DESCRIPTION OF THE TASK:
Retype each line of the listing below, word for word.

↓↓↓

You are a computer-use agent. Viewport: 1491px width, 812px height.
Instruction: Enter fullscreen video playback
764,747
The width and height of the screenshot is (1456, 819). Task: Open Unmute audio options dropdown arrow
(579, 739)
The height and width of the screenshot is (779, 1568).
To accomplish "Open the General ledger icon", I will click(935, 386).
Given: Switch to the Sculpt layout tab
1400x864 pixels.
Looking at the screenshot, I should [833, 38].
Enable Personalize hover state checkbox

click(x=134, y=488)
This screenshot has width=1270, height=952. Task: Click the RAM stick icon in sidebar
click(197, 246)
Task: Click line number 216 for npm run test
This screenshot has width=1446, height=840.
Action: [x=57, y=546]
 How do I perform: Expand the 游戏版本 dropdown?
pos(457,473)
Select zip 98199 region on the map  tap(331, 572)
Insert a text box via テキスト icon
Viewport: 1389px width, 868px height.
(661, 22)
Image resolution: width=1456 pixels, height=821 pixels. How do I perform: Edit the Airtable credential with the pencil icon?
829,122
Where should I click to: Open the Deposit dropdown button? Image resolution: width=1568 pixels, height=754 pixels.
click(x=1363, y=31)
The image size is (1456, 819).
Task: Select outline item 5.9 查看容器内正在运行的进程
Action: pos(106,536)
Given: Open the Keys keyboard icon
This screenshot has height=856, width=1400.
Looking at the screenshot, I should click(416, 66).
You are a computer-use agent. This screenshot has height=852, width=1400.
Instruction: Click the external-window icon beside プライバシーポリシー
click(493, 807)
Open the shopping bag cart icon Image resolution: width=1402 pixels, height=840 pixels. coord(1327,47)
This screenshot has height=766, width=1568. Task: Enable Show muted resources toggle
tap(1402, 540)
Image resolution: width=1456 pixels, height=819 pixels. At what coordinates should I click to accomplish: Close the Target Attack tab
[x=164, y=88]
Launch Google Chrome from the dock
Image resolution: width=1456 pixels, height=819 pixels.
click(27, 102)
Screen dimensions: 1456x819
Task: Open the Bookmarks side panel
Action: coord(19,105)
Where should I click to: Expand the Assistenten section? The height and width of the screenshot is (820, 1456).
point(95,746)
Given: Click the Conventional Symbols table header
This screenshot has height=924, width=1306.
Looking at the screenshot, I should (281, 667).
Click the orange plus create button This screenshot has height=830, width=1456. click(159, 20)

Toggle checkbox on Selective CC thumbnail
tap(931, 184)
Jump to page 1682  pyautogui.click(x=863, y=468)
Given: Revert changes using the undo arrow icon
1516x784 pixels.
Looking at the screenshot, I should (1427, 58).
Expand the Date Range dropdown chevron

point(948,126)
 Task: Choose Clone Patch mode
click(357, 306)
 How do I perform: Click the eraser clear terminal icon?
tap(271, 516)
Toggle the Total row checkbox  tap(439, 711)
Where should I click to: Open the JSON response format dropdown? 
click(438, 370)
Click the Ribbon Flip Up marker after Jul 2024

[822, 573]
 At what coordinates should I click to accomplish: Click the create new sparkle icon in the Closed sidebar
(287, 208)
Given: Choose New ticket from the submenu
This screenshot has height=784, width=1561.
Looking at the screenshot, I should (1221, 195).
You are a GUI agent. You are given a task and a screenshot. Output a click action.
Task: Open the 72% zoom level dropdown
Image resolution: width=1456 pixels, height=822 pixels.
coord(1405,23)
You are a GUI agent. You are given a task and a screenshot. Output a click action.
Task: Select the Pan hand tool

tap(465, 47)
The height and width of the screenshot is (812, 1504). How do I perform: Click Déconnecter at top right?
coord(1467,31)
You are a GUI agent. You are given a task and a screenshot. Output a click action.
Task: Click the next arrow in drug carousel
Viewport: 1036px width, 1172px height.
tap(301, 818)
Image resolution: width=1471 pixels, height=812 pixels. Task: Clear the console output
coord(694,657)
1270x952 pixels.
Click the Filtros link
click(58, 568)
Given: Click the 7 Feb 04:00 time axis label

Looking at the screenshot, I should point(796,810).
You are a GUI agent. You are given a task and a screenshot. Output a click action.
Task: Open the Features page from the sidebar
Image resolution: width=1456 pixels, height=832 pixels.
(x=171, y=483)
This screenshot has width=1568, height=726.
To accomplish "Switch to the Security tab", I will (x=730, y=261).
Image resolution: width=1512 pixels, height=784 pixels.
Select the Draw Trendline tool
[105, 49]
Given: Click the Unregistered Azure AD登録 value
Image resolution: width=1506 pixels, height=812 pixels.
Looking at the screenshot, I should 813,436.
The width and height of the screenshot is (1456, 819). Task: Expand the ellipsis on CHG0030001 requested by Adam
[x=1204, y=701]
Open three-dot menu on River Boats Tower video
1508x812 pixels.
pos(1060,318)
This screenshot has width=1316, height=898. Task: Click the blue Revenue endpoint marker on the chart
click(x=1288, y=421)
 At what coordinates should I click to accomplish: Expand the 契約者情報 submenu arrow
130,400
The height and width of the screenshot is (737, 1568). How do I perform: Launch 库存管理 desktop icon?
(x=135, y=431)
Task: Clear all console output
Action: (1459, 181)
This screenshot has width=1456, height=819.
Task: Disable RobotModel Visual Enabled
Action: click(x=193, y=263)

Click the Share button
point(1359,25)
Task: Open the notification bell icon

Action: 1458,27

↑↑↑

RESPONSE TO THIS EXERCISE:
You are a computer-use agent. Viewport: 1491px width, 812px height.
Instruction: Enter fullscreen video playback
764,747
The width and height of the screenshot is (1456, 819). Task: Open Unmute audio options dropdown arrow
(579, 739)
The height and width of the screenshot is (779, 1568).
To accomplish "Open the General ledger icon", I will click(935, 386).
Given: Switch to the Sculpt layout tab
1400x864 pixels.
Looking at the screenshot, I should [833, 38].
Enable Personalize hover state checkbox

click(x=134, y=488)
This screenshot has width=1270, height=952. Task: Click the RAM stick icon in sidebar
click(197, 246)
Task: Click line number 216 for npm run test
This screenshot has width=1446, height=840.
Action: [x=57, y=546]
 How do I perform: Expand the 游戏版本 dropdown?
pos(457,473)
Select zip 98199 region on the map  tap(331, 572)
Insert a text box via テキスト icon
Viewport: 1389px width, 868px height.
(661, 22)
Image resolution: width=1456 pixels, height=821 pixels. How do I perform: Edit the Airtable credential with the pencil icon?
829,122
Where should I click to: Open the Deposit dropdown button? Image resolution: width=1568 pixels, height=754 pixels.
click(x=1363, y=31)
The image size is (1456, 819).
Task: Select outline item 5.9 查看容器内正在运行的进程
Action: pos(106,536)
Given: Open the Keys keyboard icon
This screenshot has height=856, width=1400.
Looking at the screenshot, I should click(416, 66).
You are a computer-use agent. This screenshot has height=852, width=1400.
Instruction: Click the external-window icon beside プライバシーポリシー
click(493, 807)
Open the shopping bag cart icon Image resolution: width=1402 pixels, height=840 pixels. coord(1327,47)
This screenshot has height=766, width=1568. Task: Enable Show muted resources toggle
tap(1402, 540)
Image resolution: width=1456 pixels, height=819 pixels. At what coordinates should I click to accomplish: Close the Target Attack tab
[x=164, y=88]
Launch Google Chrome from the dock
Image resolution: width=1456 pixels, height=819 pixels.
click(27, 102)
Screen dimensions: 1456x819
Task: Open the Bookmarks side panel
Action: coord(19,105)
Where should I click to: Expand the Assistenten section? The height and width of the screenshot is (820, 1456).
point(95,746)
Given: Click the Conventional Symbols table header
This screenshot has height=924, width=1306.
Looking at the screenshot, I should (281, 667).
Click the orange plus create button This screenshot has height=830, width=1456. click(159, 20)

Toggle checkbox on Selective CC thumbnail
tap(931, 184)
Jump to page 1682  pyautogui.click(x=863, y=468)
Given: Revert changes using the undo arrow icon
1516x784 pixels.
Looking at the screenshot, I should (1427, 58).
Expand the Date Range dropdown chevron

point(948,126)
 Task: Choose Clone Patch mode
click(357, 306)
 How do I perform: Click the eraser clear terminal icon?
tap(271, 516)
Toggle the Total row checkbox  tap(439, 711)
Where should I click to: Open the JSON response format dropdown? 
click(438, 370)
Click the Ribbon Flip Up marker after Jul 2024

[822, 573]
 At what coordinates should I click to accomplish: Click the create new sparkle icon in the Closed sidebar
(287, 208)
Given: Choose New ticket from the submenu
This screenshot has height=784, width=1561.
Looking at the screenshot, I should (1221, 195).
You are a GUI agent. You are given a task and a screenshot. Output a click action.
Task: Open the 72% zoom level dropdown
Image resolution: width=1456 pixels, height=822 pixels.
coord(1405,23)
You are a GUI agent. You are given a task and a screenshot. Output a click action.
Task: Select the Pan hand tool

tap(465, 47)
The height and width of the screenshot is (812, 1504). How do I perform: Click Déconnecter at top right?
coord(1467,31)
You are a GUI agent. You are given a task and a screenshot. Output a click action.
Task: Click the next arrow in drug carousel
Viewport: 1036px width, 1172px height.
tap(301, 818)
Image resolution: width=1471 pixels, height=812 pixels. Task: Clear the console output
coord(694,657)
1270x952 pixels.
Click the Filtros link
click(58, 568)
Given: Click the 7 Feb 04:00 time axis label

Looking at the screenshot, I should point(796,810).
You are a GUI agent. You are given a task and a screenshot. Output a click action.
Task: Open the Features page from the sidebar
Image resolution: width=1456 pixels, height=832 pixels.
(x=171, y=483)
This screenshot has width=1568, height=726.
To accomplish "Switch to the Security tab", I will (x=730, y=261).
Image resolution: width=1512 pixels, height=784 pixels.
Select the Draw Trendline tool
[105, 49]
Given: Click the Unregistered Azure AD登録 value
Image resolution: width=1506 pixels, height=812 pixels.
Looking at the screenshot, I should 813,436.
The width and height of the screenshot is (1456, 819). Task: Expand the ellipsis on CHG0030001 requested by Adam
[x=1204, y=701]
Open three-dot menu on River Boats Tower video
1508x812 pixels.
pos(1060,318)
This screenshot has width=1316, height=898. Task: Click the blue Revenue endpoint marker on the chart
click(x=1288, y=421)
 At what coordinates should I click to accomplish: Expand the 契約者情報 submenu arrow
130,400
The height and width of the screenshot is (737, 1568). How do I perform: Launch 库存管理 desktop icon?
(x=135, y=431)
Task: Clear all console output
Action: (1459, 181)
This screenshot has width=1456, height=819.
Task: Disable RobotModel Visual Enabled
Action: click(x=193, y=263)

Click the Share button
point(1359,25)
Task: Open the notification bell icon

Action: 1458,27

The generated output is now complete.